Written Component: Participants submit a comprehensive final research paper. To maintain structural consistency within the corpus, all papers follow a standardized academic format: Introduction, literature review, methodology, findings and conclusions. Students also submit the file they used to present their research.
Data:
No. of participants:
The MAELC currently contains data collected from students enrolled in the Research Seminar II course during the seventh semester of the BA in English Language Teaching at UAEH across four academic semesters.
● July–December 2024: 16 participants
● January–June 2025: 20 participants
● July–December 2025: 29 participants
● January–June 2026: 18 participants
In total, the corpus includes data from 83 participants. The collection integrates multiple forms of academic production generated as part of the students’ Research Seminar II coursework.
Number of written and spoken files:
The corpus currently contains academic materials produced by 83 students enrolled in the Research Seminar II course. Each participant contributed three primary types of documents:
● 83 written research papers
● 83 sets of presentation slides
● 83 transcriptions of oral presentations
In total, the corpus is composed of 249 files representing written and spoken discourse.
The written component consists of:
83 final research papers developed throughout the semester as part of the students’ research projects. To ensure consistency across the corpus, all papers follow a standardized five-chapter structure:
1. Introduction
2. Literature Review
3. Methodology
4. Findings
5. Conclusions
83 sets of presentation slides created by students to summarize and present the main aspects of their research papers during their final oral presentation.
The spoken component consists of:
83 transcriptions derived from video-recorded oral presentations. During these presentations, students shared the main aspects of their research projects. These presentations had a maximum duration of seven minutes.
How to interpret labels of the files:
The corpus is organized into folders according to academic semester. Each folder contains the three corresponding documents per participant produced during that semester: the research paper, the presentation slides, and the transcript of the oral presentation.
The semester folders are labeled as follows:
● Seminario II-JD2024
● Seminario II-EJ2025
● Seminario II-JD2025
● Seminario II-EJ2026
In each folder, files follow a labeling system designed to facilitate organization, retrieval, and analysis of the corpus data. File names follow this structure:
[Semester]-[Year]-[Participant Number][Document Type]
For example:
● JD-2024-001_PAPER
● JD-2024-001_TRANSCRIPT
● JD-2024-001_PRESENTATION
The first two sections of the label (e.g., JD-2024) identifies the academic semester to which the participant belongs.
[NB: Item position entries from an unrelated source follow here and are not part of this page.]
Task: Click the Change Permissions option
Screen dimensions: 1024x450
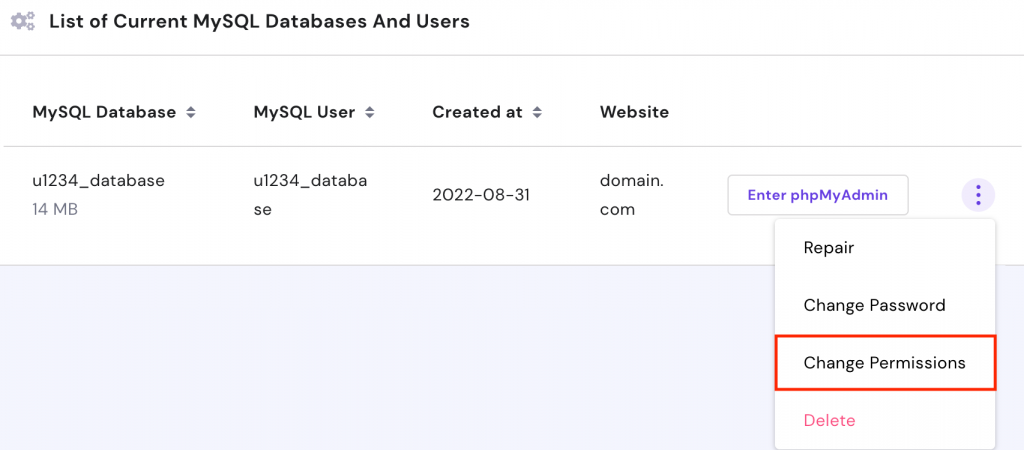Action: [884, 363]
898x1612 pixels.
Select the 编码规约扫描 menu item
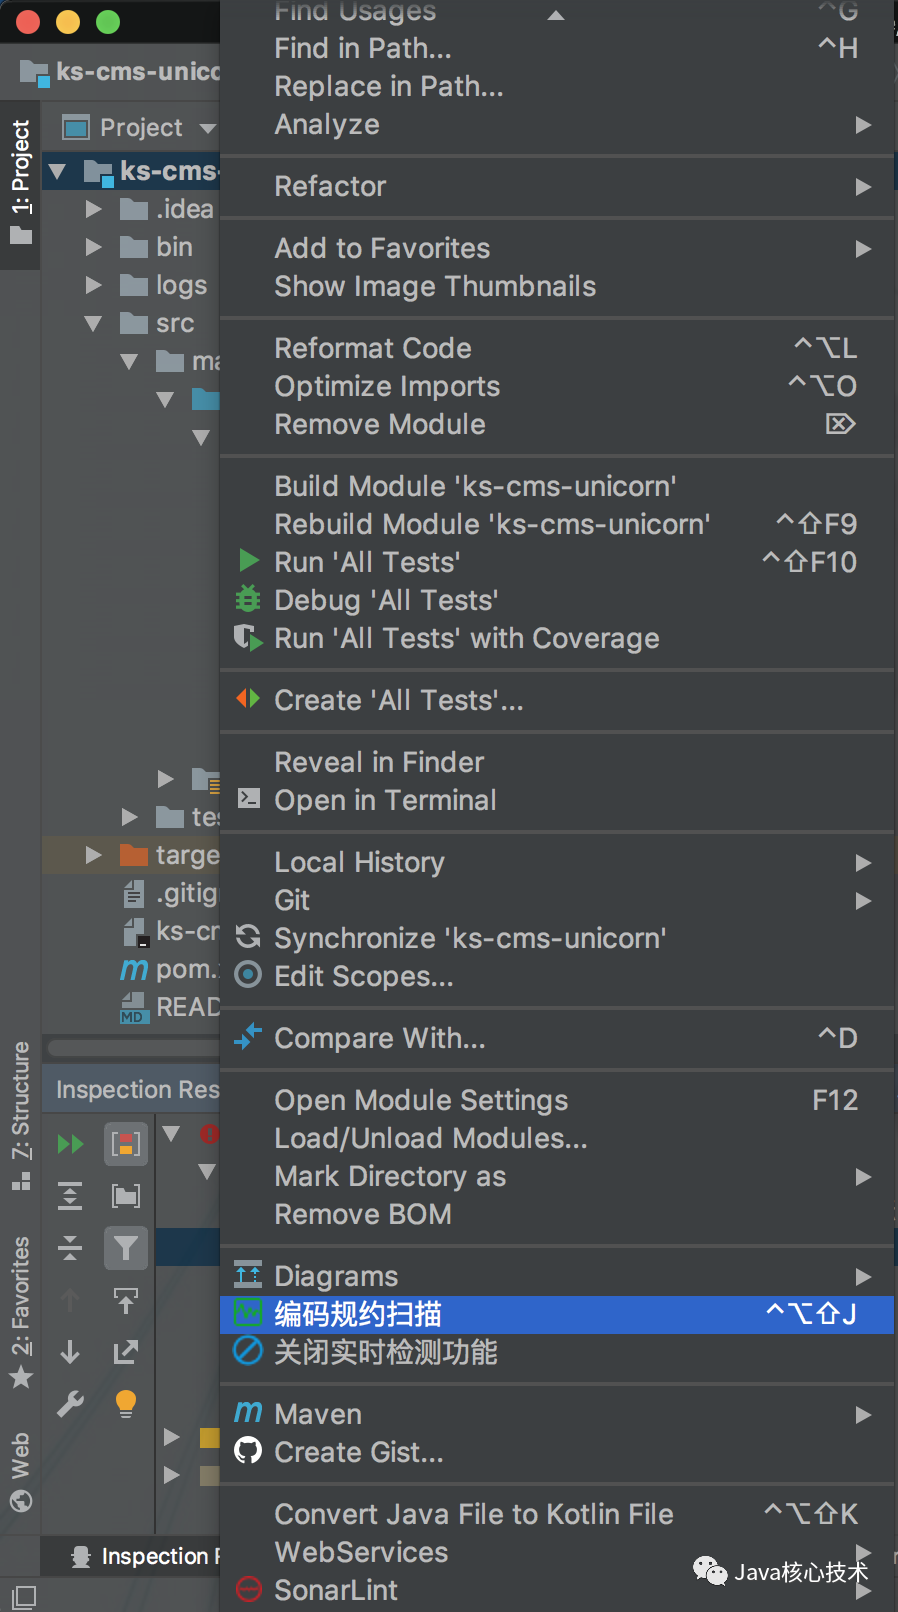tap(358, 1314)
The abbreviations correspond to the semester periods:
● JD = July–December
● EJ = January–June
The second section (e.g., 001) represents the participant identification number assigned.
The final section specifies the type of document included in the corpus:
● PAPER = final written research paper
● TRANSCRIPT = transcription of the oral presentation
● PRESENTATION = presentation slides used during the oral presentation
This labeling system ensures consistency across the corpus while preserving participant anonymity and facilitates the organization of the files.
How to cite: Carretero, A., Flores, A. & Hidalgo, H. (2026). Multimodal Academic English Learner Corpus.